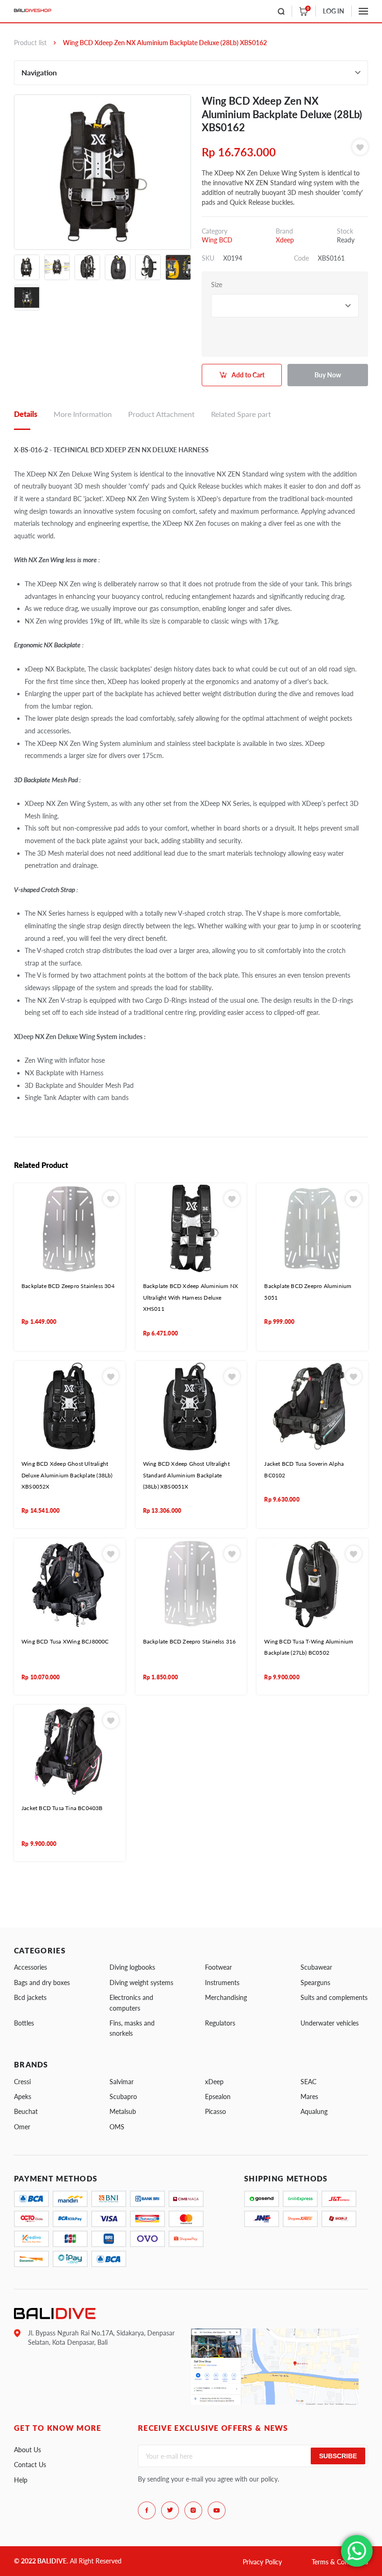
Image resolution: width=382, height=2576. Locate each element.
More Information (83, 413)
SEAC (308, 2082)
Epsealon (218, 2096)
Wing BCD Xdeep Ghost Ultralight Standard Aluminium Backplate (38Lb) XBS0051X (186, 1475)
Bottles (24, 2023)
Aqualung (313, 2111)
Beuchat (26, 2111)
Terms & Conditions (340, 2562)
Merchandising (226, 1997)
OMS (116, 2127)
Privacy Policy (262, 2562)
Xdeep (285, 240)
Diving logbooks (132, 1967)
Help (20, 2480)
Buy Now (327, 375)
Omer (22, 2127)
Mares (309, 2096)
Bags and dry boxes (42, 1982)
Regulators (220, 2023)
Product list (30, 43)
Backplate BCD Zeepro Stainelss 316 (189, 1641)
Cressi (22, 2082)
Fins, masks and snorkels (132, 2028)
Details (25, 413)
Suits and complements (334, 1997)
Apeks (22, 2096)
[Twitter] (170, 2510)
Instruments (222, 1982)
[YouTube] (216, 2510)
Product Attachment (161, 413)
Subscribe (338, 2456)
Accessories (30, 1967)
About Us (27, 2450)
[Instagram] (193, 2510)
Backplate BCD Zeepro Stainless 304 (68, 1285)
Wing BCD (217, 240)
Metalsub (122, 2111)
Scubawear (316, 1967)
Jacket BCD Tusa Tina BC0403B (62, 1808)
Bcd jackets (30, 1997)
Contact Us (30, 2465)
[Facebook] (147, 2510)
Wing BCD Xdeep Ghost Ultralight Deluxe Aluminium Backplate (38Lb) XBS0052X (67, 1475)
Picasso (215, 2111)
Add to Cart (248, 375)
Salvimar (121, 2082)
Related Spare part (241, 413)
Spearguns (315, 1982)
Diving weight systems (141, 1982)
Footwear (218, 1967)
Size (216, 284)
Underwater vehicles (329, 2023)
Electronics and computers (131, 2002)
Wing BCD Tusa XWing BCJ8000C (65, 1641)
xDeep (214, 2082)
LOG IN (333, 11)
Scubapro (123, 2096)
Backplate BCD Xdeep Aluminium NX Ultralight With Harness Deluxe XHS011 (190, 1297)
^^^^^^^^^^^^^^^^
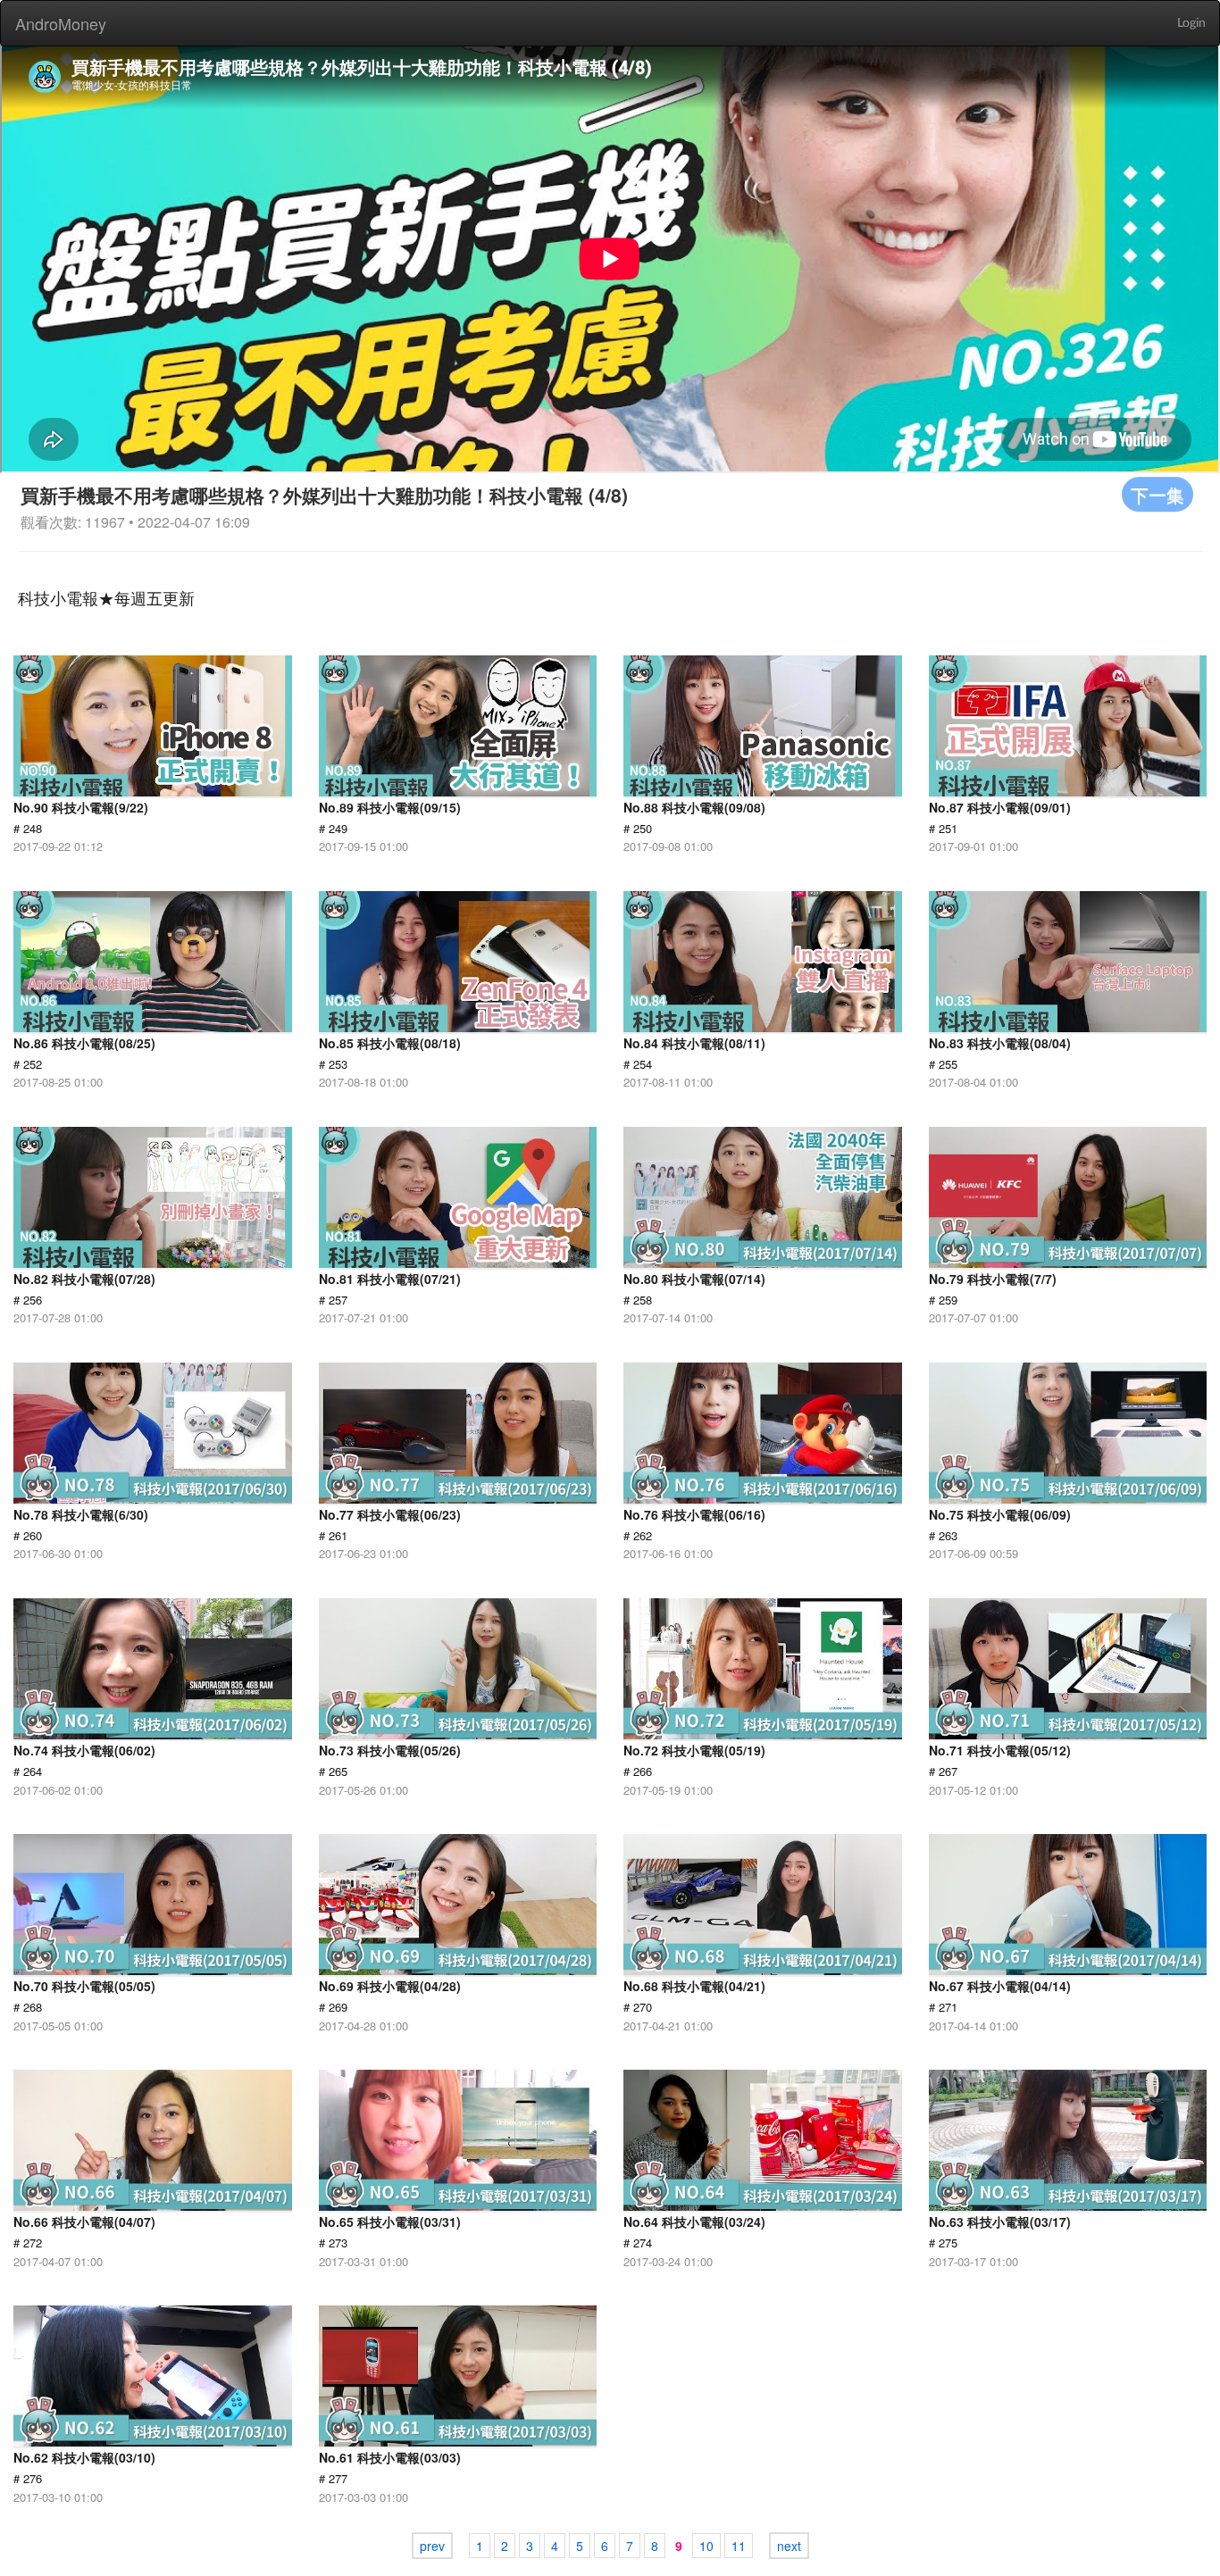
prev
^^^^^^^^^^^^^^^^
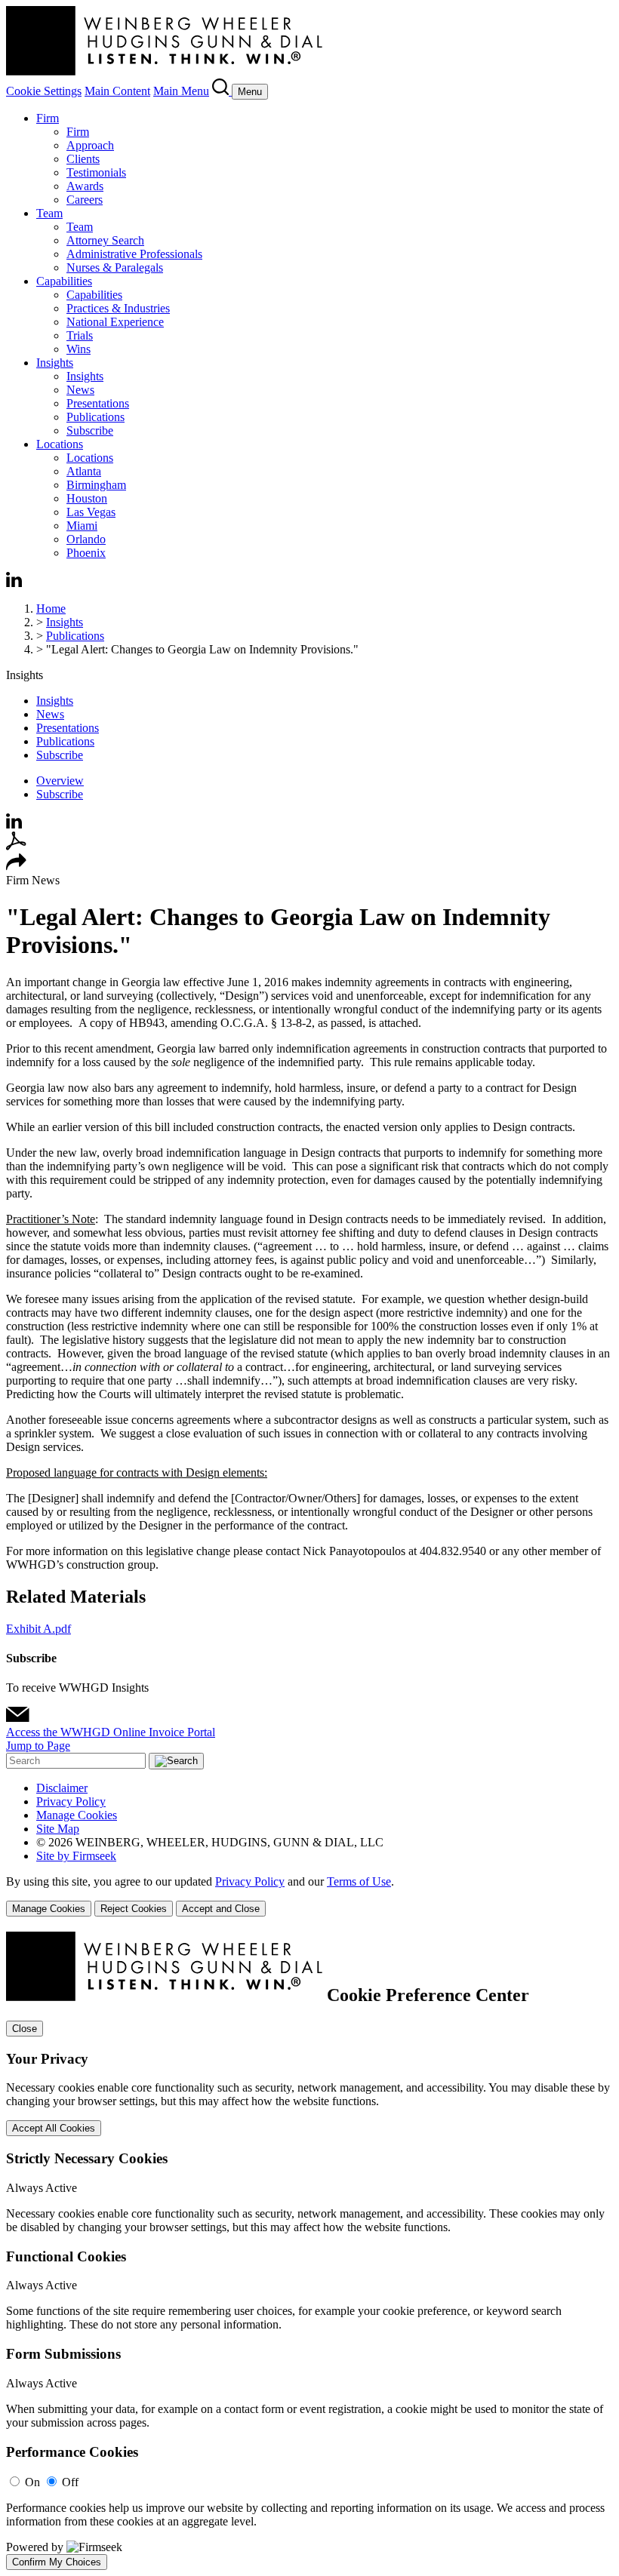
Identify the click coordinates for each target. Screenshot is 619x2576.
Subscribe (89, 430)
^^^^^^^^^^^^^^^^
Look back at the entries above and repeat, unchanged, every line from the line holding "Apeks (22, 2096)" through the line holding "Backplate BCD Xdeep".

*SOLUTION BELOW*:
Apeks (22, 2096)
[Twitter] (170, 2510)
Instruments (222, 1982)
[YouTube] (216, 2510)
Product Attachment (161, 413)
Subscribe (338, 2456)
Accessories (30, 1967)
About Us (27, 2450)
[Instagram] (193, 2510)
Backplate BCD Zeepro Stainless 304 (68, 1285)
Wing BCD (217, 240)
Metalsub (122, 2111)
Scubawear (316, 1967)
Jacket BCD Tusa Tina BC0403B (62, 1808)
Bcd jackets (30, 1997)
Contact Us (30, 2465)
[Facebook] (147, 2510)
Wing BCD Xdeep Ghost Ultralight Deluxe Aluminium Backplate (38Lb) XBS0052X (67, 1475)
Picasso (215, 2111)
Add to Cart (248, 375)
Salvimar (121, 2082)
Related Spare part (241, 413)
Spearguns (315, 1982)
Diving weight systems (141, 1982)
Footwear (218, 1967)
Size (216, 284)
Underwater vehicles (329, 2023)
Electronics and computers (131, 2002)
Wing BCD Tusa XWing BCJ8000C (65, 1641)
xDeep (214, 2082)
LOG IN (333, 11)
Scubapro (123, 2096)
Backplate BCD Xdeep Aluminium NX Ultralight With Harness Deluxe XHS011 (190, 1297)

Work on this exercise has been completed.